The purpose of The Spiral is to create better authenticity by clearing up your relationship to the 22 emotions that are covered in the process. These emotions are chosen for their commonality and intrinsic aspect to human nature across cultures. They carry much ancestral, familial, cultural and religious conditioning. As I said above, when you don’t express an emotion it becomes stuck. Every emotion creates / is a physical sensation in the body and we can then attach other emotions to the feeling of it being unexpressed. I.e. when Shame becomes ‘stuck’, then it could trigger anxiety around feeling unworthy in the future as well, then overwhelm could be layered over the top of that and then depression, when you try to just hold it all down and pretend it’s not there. That creates much more emotional charge and makes it even more difficult to be present with, respond to and express what you’re feeling, which tends to trigger automatic behavioural responses designed to distract from, suppress or depressurize the sensation of the emotion. The root clears in the Spiral help to remove the subsequent emotional associations to the original emotion making it easier to be present with just that one emotion, express it and come back to authenticity and balance.

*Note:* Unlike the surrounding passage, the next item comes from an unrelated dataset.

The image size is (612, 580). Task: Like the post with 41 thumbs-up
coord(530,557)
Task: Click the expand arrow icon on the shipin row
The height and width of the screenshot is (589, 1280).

If you follow Dr John Demartini at all (I recommend reading his book “The Breakthrough Process” ) you will be familiar the concept that emotions are triggered by subjective, polarised perceptions of reality, i.e this is only good, that is only bad, rather than seeing the whole picture that all things have both good and bad within them. When you can be present with the emotion and express it you can see and accept the whole picture more easily, and you get to create behaviours that are predicated on seeing that whole picture. What you do with that then comes down your level of development in life skills etc, but what it does is help you to act more authentically and powerfully from a place of presence in situations where those emotions are /had been triggered for you.

The Spiral isn’t the end of the line for personal growth. It’s a big step change, a massive accelerator and puts you in a much better position for deepening into yourself further and it is well worth going through, but I think it’s overreaching to give the impression that you and your life will become 100% blissful 100% of the time afterwards. That’s not realistic (no technique or process will do that for you) and life isn’t like that, but you will be far better equipped to navigate the highs and lows of life afterwards and be able to create more easily what you want to have – should you choose to use what you have gained.